If I had to pick a word to describe January for me, it would be “comfort”. Something in my soul wants to pull back from the world, and make myself comfortable. I am perfectly happy to stay home in my yoga pants and t-shirt and read. I find myself staying up a bit later and sleeping longer in the morning. I appreciate my comforter, and am happy when the dogs cuddle into me on these lazy morning. And, I think how much I love being retired and able now to do this.
I will spend my time thinking about projects that I want to do – update the guest room, clean out the cabinets, organize the loft. I find myself studying the design magazines, looking at my decorating books, trying to find the right mood. Right now, I don’t want to act on any of it, but I just want to think about it.

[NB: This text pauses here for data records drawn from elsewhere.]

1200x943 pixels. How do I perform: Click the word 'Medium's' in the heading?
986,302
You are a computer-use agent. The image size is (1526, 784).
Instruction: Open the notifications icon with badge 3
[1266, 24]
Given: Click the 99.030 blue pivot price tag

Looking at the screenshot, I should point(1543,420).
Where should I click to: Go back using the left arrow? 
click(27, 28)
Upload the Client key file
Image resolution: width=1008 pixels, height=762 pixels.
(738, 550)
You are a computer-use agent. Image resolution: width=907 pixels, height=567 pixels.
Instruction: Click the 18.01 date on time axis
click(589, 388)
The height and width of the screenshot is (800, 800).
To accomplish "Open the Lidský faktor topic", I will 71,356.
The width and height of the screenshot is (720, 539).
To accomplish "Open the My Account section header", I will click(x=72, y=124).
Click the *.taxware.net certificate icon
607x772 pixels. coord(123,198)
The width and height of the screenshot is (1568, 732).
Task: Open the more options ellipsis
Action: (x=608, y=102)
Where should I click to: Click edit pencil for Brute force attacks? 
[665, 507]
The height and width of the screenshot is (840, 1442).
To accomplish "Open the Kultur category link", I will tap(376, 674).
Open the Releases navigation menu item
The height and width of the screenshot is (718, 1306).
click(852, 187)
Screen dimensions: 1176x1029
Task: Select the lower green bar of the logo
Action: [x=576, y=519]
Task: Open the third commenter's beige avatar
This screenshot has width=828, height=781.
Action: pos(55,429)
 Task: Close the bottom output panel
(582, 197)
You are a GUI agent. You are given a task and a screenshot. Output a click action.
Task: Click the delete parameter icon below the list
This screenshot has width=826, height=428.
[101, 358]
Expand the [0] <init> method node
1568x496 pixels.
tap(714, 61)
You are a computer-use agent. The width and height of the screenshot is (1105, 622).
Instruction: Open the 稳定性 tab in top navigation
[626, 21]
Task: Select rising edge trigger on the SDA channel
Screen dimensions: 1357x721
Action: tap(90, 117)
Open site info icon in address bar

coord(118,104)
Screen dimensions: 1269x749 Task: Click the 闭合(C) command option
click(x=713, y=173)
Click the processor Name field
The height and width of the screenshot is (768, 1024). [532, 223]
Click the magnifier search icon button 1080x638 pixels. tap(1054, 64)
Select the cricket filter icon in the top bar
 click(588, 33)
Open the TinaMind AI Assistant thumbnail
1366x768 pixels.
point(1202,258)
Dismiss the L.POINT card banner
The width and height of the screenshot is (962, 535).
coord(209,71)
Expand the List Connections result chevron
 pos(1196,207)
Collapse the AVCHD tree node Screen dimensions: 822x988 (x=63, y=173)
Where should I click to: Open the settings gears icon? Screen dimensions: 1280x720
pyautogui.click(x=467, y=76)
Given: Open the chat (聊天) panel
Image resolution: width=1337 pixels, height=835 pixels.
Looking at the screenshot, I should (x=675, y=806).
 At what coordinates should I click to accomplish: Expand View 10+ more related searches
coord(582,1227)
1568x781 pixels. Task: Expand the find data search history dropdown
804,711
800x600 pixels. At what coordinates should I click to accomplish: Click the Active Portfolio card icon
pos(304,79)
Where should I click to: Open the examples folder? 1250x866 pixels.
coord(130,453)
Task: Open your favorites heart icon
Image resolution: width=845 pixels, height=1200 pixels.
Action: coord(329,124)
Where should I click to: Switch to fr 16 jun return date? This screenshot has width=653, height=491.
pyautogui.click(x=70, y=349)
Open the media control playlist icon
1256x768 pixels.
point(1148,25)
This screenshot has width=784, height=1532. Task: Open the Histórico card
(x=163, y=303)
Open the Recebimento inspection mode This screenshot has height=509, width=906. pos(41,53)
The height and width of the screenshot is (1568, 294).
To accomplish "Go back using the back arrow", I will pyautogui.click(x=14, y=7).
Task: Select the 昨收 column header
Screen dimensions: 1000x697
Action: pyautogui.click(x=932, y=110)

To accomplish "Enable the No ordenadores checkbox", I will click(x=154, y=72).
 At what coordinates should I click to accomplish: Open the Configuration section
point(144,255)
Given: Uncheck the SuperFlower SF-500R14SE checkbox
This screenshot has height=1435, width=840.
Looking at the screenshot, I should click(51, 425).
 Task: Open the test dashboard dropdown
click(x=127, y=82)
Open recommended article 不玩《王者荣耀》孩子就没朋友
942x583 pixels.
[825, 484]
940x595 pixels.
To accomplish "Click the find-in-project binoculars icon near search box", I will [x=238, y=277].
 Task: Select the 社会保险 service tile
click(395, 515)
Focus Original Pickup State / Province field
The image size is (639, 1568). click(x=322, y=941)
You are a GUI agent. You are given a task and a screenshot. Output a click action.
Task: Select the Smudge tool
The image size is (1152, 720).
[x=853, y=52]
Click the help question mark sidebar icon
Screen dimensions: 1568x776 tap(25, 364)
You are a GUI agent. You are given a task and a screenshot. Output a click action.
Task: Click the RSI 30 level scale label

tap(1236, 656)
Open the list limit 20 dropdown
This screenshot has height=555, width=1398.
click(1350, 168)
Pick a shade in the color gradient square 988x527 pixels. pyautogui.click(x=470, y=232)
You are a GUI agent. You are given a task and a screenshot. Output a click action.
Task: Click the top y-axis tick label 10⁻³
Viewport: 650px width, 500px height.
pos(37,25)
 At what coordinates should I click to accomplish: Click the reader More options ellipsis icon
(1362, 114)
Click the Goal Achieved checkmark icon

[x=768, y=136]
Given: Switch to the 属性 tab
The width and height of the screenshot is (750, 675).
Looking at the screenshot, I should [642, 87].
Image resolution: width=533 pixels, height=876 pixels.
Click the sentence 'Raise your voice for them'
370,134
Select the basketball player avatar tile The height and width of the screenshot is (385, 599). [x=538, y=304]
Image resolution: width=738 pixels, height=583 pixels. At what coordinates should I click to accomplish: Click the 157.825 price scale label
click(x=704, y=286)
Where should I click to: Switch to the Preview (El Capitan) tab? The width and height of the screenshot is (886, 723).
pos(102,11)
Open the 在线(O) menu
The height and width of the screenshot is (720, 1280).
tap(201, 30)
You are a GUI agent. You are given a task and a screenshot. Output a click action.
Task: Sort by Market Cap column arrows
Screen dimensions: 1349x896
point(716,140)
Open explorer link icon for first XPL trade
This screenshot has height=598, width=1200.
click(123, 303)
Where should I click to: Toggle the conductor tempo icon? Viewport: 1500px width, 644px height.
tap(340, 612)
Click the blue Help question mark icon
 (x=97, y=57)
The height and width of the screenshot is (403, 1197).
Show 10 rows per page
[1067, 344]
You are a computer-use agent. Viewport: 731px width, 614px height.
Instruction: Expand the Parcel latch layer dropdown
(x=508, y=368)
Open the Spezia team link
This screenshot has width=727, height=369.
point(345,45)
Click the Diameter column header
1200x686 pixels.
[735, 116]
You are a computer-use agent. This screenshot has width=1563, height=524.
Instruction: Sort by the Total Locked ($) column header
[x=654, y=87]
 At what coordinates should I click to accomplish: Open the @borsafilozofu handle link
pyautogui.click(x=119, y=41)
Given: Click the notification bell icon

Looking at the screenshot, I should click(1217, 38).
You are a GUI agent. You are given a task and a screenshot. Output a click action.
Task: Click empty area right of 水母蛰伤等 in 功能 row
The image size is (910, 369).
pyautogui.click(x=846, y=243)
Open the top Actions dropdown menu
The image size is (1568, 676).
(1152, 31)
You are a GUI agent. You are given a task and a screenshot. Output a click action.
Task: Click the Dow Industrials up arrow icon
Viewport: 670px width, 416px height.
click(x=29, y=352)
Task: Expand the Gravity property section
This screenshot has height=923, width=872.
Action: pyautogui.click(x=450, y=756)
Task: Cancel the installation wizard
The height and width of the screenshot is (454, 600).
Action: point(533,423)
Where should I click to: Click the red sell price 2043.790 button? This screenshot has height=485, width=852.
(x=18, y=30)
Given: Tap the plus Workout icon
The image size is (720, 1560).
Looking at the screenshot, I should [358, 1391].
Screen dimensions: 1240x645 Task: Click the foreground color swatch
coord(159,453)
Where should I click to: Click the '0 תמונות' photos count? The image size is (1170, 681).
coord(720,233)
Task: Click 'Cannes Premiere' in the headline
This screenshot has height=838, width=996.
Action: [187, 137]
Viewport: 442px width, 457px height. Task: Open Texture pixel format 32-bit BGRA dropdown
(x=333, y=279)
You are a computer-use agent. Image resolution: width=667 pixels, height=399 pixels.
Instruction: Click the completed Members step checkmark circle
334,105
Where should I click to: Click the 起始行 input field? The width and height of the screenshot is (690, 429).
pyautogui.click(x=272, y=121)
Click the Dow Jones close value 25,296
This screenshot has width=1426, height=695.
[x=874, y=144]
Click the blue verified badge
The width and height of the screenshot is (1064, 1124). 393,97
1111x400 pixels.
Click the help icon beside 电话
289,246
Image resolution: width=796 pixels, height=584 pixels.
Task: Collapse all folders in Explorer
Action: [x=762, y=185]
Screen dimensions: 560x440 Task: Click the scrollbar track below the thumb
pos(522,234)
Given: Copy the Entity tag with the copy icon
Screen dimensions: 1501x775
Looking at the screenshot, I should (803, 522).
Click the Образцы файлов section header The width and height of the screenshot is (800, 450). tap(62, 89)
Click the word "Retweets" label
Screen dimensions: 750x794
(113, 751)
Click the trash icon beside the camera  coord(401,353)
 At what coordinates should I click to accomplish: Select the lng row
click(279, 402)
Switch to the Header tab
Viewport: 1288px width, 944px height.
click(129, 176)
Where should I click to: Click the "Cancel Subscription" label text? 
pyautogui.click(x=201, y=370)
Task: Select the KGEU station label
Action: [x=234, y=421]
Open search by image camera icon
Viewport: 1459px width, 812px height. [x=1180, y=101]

One of the things I love about January here in Alabama is the occasional 70 degree day. This past week we had both freezing temperatures and Spring-like temperatures in the same week. If we get more than a few days, it can be disasterous for the plants, as they get lured into a false sense of impending Spring and then shocks if the temperature drops back sharply.
I don’t want to shop in January. I’m pretty satisfied to wear the clothing and shoes that I bought in anticipation of cooler weather (you remember, those days that were so hot and humid). Catalogs continue to arrive showing resort wear, but since I have no need to hit the resorts, it is lost on me. (Besides doesn’t bathing suit shop suck enough once a year?) I am tempted by those lovely linen catalogs, but the truth is that I am a woman who sleeps with dogs, and dogs do not go with lovely linens – they go with linens purchased at Costco, that can stand up to multiple washings. My washer will not hold my king-sized quilt, so when it gets dirty, my cleaning lady is nice enough to take it and do it in her washer.
I remember when I was working, January seemed like such a long month. It was awful, because all those bosses who had been off during Christmas must have spent all their time coming up with lists of things that needed to be done immediately, if not sooner. It always seemed to me that January should be for reflecting and developing new goals, not running around trying to do a thousand meaningless tasks, that won’t like go anywhere. Now that I am retired, I can ease into January thinking my thoughts and making my plans.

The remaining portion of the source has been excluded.